To be sure, Biden alone can’t fix the scourge of gun violence in this country, where privately owned guns outnumber people. The White House released a statement of condolences and thoughts following the recent mass shooting in Sacramento. There’s always the call for action, but then it falls by the wayside. Politicians are unable to hold themselves accountable for their actions. The stakes for these activists are far too high.

It was not so long ago that a White House warning to stop criticizing was sufficient. President Bill Clinton presided over both Don’t Ask, Don’t Tell and the Defense of Marriage Act—now widely seen as major setbacks for LGBTQ rights—yet was still welcomed in 1997 as the first sitting commander-in-chief to speak to the Human Rights Campaign’s annual gala. Actors in the White House were still viewed as Washington’s political power center and had to respect those poles. The only way to get along is with your friends.

Things change. The Forever Wars, the economic crisis of 2008 and the last few years’ reckoning on gender, race and policing have left Americans rightly sour on trusting those with power. Gallup has been measuring the change since 1993, and its results should alarm anyone who seeks authority as well as public trust. Public confidence in the presidency itself hit a high of 58% in June of 2002, as the Bush Administration was leading a seemingly successful disposal of the Taliban in Afghanistan but still hadn’t expanded the Global War on Terror into Iraq. In June 2008 that number fell to 26% and it remained at 38% through June 2009. In other words, it’s easy to ignore the call coming from a number that begins (202) 456-xxxx when so few people are heeding the words being dispatched from the West Wing.
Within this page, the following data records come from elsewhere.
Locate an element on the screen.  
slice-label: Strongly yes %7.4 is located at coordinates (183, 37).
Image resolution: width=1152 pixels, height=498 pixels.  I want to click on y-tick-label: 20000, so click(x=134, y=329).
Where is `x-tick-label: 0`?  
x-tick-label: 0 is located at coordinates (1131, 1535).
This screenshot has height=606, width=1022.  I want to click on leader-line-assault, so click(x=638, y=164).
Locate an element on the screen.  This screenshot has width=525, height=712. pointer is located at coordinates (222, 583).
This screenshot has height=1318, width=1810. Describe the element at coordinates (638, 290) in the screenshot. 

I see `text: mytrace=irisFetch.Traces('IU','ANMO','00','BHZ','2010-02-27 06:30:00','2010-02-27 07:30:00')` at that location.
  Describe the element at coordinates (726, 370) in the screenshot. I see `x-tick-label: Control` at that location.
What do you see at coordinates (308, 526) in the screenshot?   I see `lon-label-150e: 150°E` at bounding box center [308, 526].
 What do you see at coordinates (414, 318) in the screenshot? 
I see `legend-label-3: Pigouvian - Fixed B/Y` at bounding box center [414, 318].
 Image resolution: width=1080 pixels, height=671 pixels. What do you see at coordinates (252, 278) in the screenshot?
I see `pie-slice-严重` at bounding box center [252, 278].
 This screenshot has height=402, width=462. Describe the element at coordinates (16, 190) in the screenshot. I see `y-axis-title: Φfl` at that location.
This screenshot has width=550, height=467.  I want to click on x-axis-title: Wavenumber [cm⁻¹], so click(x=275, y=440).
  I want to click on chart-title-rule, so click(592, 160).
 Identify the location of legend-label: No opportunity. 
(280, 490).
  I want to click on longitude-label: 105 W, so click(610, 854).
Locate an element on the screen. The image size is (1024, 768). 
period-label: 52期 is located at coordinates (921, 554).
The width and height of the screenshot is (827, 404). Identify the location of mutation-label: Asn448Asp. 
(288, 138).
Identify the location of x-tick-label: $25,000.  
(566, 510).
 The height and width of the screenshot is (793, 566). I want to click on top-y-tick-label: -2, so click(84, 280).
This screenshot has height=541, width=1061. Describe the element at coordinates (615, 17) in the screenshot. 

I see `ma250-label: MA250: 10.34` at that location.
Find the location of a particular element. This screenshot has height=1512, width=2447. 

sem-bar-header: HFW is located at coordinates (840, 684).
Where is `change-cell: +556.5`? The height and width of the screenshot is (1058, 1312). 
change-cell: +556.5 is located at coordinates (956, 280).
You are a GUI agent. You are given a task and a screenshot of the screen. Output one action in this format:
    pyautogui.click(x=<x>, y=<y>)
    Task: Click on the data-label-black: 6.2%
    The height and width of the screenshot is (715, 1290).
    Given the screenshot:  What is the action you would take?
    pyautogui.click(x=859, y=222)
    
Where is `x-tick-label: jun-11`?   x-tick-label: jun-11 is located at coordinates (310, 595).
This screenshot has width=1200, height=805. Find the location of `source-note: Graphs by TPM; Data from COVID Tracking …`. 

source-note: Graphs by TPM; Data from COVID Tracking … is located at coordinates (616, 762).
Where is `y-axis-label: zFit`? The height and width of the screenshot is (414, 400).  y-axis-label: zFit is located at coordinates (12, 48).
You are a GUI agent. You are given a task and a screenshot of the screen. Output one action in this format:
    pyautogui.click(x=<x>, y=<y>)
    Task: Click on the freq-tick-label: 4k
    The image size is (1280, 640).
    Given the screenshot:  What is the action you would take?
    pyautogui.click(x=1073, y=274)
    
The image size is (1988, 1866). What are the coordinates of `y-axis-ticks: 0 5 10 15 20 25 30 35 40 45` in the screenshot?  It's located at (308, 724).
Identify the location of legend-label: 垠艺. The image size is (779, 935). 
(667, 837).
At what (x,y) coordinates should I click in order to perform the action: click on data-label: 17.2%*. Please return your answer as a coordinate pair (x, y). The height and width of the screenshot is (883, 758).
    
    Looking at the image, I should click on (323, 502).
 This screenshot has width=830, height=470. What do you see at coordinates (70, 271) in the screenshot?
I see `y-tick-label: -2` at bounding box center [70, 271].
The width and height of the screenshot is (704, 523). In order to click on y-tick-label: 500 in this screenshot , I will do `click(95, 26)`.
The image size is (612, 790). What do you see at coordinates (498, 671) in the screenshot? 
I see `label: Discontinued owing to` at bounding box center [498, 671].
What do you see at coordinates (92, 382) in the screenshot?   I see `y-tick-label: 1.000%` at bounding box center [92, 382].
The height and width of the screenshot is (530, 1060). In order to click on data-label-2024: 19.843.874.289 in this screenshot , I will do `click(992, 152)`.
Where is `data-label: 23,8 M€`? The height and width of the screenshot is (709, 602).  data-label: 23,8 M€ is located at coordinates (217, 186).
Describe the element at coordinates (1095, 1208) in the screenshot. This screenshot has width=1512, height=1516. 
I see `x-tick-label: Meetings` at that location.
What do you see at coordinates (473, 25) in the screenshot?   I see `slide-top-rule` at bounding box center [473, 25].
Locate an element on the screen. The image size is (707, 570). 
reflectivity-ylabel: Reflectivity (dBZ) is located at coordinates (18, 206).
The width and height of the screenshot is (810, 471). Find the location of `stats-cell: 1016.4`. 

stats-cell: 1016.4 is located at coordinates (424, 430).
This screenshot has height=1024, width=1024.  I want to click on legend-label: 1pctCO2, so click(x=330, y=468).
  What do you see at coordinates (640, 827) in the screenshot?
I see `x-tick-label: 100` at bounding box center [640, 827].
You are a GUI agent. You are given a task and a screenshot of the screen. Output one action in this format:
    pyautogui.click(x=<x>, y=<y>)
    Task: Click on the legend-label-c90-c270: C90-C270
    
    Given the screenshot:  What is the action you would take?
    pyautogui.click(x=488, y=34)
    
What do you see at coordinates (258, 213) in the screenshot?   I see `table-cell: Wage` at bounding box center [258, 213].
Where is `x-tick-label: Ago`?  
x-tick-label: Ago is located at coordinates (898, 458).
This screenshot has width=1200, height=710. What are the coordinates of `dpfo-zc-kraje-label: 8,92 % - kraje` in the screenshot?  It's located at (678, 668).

As gun-violence-prevention groups look to keep Biden moving in the right direction, their public break with the White House certainly comes with risks. They know that their public criticisms will not win them many friends, even though no one would criticize those who run the policy review. But like any maturing movement, gun-violence-prevention activists are starting to have their confident years. They aren’t asking for permission the way they used to, and deference is less attractive than before. They have mailing lists and text-messaging databases that can rival most national political groups, and they’re built from grassroots followers who will do far more than write checks or retweet a meme.

And if the Biden White House doesn’t get that, they should. After all, it wasn’t that long ago that some current Administration officials were holding signs just outside the White House gates to protest Obama’s immigration policies.